The primary channel responsible for cold thermo-transduction in mammals is the transient receptor potential melastatin 8 (TRPM8) channel. TRPM8 is a polymodal, nonselective cation channel with an activation that is dependent on a variety of signals, including the membrane potential, calcium concentration, temperature, and ligands such as menthol. Mathematical modeling provides valuable insight into biochemical phenomena, such as the activity of these channels, which are difficult to observe experimentally. Here, we propose a TRPM8 gating model, represented as a system of ordinary differential equations with menthol, calcium, voltage, and temperature dependencies. We use voltage-clamp data from transfected HEK293 cells in the presence of menthol to create a menthol-dependent voltage shift of activation. We fit the parameters of the TRPM8 gating model to replicate experimental TRPM8 transfected HEK293 cell voltage clamp electrophysiology data using a genetic algorithm. Using k-means clustering, we note eight clusters within 110 total parameter sets consisting of parameter solutions that provide a good fit to the experimental data.
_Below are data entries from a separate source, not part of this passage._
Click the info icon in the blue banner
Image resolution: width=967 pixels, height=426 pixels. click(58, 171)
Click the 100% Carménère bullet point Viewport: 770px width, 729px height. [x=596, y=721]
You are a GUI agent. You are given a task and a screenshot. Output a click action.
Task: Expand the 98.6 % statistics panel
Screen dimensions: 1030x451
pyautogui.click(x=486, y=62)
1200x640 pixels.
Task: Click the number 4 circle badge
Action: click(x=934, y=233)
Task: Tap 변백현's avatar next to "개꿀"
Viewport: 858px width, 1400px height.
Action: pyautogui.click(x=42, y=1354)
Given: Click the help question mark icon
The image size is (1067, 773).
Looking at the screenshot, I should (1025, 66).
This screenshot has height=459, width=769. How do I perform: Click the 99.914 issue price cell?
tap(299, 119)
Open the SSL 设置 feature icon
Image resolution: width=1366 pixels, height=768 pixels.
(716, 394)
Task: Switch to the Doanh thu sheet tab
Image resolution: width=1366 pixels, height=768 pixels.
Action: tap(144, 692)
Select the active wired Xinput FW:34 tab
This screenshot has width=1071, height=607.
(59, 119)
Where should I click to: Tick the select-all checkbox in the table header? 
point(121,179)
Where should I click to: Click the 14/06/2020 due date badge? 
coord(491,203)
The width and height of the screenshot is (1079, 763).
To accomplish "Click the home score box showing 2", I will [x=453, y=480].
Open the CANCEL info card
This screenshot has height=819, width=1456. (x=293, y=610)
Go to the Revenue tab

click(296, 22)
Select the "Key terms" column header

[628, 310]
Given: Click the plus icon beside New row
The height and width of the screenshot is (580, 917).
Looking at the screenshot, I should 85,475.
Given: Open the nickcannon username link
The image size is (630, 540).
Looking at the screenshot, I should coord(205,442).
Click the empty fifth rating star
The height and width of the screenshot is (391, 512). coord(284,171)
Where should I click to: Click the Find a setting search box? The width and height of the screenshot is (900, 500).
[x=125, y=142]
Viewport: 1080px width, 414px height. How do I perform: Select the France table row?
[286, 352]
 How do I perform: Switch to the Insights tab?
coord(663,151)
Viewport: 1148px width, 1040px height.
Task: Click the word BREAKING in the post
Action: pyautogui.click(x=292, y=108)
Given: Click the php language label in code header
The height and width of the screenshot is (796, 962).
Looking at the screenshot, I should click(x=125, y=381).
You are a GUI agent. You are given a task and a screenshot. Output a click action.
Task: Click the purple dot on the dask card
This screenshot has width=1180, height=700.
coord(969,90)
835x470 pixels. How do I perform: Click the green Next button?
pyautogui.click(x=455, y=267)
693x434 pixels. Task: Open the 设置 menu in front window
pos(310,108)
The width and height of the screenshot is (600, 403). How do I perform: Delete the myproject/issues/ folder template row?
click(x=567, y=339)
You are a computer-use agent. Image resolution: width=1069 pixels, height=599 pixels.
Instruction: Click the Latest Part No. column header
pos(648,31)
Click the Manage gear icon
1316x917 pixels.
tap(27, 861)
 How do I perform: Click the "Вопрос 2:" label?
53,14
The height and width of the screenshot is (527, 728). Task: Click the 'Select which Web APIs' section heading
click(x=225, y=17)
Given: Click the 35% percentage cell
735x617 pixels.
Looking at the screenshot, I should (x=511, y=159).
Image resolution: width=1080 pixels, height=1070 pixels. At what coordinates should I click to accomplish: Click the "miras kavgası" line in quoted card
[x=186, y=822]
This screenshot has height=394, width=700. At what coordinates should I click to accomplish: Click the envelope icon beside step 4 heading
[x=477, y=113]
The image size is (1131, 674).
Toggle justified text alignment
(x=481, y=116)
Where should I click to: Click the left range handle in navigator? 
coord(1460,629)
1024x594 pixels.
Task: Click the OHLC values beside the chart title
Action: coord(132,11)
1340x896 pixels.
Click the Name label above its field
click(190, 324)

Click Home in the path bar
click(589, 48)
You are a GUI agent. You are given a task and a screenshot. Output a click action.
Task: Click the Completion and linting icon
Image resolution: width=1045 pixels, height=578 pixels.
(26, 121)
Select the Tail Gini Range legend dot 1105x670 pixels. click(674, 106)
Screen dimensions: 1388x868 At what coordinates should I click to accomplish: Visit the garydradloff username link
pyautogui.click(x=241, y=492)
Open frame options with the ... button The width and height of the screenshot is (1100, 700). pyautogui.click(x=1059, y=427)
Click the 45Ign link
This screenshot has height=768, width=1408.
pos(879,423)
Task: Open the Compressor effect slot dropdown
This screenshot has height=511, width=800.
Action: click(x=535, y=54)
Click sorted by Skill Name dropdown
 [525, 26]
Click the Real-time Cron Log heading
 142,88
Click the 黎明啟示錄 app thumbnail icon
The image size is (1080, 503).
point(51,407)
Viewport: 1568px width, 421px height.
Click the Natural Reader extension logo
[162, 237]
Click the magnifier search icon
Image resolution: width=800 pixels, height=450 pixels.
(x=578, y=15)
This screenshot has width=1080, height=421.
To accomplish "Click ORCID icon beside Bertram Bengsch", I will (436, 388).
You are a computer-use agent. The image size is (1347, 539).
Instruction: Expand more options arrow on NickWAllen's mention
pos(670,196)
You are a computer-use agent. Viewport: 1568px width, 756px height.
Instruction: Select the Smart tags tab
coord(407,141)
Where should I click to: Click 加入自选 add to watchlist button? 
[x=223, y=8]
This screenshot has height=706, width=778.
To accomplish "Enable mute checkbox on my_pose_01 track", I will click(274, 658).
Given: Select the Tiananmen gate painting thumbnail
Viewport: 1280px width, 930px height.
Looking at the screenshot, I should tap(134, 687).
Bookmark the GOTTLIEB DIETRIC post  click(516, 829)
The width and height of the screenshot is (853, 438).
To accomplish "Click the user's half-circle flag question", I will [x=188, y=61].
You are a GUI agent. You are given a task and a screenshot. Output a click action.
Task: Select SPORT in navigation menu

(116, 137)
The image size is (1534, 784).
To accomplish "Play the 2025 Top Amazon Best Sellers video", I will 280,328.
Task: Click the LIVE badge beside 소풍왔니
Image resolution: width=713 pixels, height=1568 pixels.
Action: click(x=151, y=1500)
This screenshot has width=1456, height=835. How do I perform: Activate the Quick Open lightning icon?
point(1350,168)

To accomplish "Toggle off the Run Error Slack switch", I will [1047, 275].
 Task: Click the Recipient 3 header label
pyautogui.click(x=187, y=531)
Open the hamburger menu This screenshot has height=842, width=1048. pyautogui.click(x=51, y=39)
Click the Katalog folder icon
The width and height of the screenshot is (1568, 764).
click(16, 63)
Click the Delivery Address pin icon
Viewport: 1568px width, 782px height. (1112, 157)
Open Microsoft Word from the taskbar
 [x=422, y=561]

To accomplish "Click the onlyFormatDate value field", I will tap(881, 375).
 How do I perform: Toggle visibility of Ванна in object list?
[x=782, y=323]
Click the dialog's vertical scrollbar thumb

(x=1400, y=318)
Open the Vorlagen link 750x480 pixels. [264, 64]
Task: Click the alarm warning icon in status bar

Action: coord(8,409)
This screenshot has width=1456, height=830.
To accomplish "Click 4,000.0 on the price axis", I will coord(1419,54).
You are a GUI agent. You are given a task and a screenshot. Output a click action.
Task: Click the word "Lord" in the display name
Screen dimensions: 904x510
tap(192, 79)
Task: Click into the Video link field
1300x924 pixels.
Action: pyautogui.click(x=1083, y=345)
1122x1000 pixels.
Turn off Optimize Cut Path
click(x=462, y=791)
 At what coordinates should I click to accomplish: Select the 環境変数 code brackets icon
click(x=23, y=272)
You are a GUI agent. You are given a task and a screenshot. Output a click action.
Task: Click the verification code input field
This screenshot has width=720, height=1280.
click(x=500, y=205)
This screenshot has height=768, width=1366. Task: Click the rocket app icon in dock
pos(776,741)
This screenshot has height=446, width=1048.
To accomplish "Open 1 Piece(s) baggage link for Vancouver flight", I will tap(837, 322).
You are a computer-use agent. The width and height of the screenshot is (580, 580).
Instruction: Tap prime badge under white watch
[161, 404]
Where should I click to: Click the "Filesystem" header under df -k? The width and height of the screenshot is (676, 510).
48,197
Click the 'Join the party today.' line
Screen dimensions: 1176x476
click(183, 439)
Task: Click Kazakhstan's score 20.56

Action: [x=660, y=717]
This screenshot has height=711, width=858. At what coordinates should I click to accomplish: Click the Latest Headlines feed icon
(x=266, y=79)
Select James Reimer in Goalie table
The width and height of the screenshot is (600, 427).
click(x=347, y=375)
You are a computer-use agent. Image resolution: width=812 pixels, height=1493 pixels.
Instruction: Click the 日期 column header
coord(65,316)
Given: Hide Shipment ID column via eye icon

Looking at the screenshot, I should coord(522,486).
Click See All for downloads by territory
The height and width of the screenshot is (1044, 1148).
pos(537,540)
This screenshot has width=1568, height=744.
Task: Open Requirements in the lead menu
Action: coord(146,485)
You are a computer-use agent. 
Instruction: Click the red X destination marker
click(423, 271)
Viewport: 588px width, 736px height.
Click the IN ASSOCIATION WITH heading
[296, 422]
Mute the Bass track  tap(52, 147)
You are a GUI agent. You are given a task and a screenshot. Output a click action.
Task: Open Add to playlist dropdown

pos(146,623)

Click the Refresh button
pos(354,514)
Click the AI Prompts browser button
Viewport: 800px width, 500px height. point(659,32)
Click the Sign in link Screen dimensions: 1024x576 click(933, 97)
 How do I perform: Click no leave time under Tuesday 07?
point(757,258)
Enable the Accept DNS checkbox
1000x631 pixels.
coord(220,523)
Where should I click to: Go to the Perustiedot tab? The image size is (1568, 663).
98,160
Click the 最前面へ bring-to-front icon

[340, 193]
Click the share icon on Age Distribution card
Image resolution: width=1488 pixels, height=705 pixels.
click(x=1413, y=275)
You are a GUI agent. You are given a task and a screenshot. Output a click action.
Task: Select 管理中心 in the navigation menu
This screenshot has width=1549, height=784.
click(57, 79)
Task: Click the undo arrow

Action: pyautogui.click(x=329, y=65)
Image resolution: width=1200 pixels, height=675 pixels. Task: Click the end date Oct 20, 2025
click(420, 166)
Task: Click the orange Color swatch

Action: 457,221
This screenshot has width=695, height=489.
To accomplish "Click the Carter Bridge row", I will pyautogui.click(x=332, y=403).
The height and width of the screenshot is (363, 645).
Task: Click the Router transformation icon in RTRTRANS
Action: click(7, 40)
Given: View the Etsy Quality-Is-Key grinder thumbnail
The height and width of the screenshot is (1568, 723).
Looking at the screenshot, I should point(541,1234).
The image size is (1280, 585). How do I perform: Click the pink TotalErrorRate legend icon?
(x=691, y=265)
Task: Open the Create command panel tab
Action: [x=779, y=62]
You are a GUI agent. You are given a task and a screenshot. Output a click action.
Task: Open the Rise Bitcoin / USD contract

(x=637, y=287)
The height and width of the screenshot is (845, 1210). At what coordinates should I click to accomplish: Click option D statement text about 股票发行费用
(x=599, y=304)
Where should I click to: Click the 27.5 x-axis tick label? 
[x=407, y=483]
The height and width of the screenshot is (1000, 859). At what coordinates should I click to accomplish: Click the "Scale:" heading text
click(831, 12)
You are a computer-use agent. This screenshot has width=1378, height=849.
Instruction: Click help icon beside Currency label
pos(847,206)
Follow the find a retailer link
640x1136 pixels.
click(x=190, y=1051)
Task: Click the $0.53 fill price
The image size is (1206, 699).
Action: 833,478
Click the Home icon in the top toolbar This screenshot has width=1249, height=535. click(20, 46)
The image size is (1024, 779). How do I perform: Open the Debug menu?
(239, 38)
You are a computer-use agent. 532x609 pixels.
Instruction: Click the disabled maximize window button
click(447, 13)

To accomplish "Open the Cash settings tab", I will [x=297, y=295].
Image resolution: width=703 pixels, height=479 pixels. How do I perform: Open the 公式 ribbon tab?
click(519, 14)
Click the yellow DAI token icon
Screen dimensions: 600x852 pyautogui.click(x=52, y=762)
We then replicate novel fixed-voltage temperature ramp and fixed-temperature voltage ramp experimental data, demonstrating that our model can replicate the dynamic behaviors of TRPM8. With this TRPM8 gating model, we analyze the various parameter sets obtained from the genetic algorithm and find that different parameter combinations of calcium decay, calcium voltage shift of activation, and temperature sensitivity are able to match static voltage clamp data although differ in their effects on hysteresis and maximal current within prolonged temperature ramp simulations.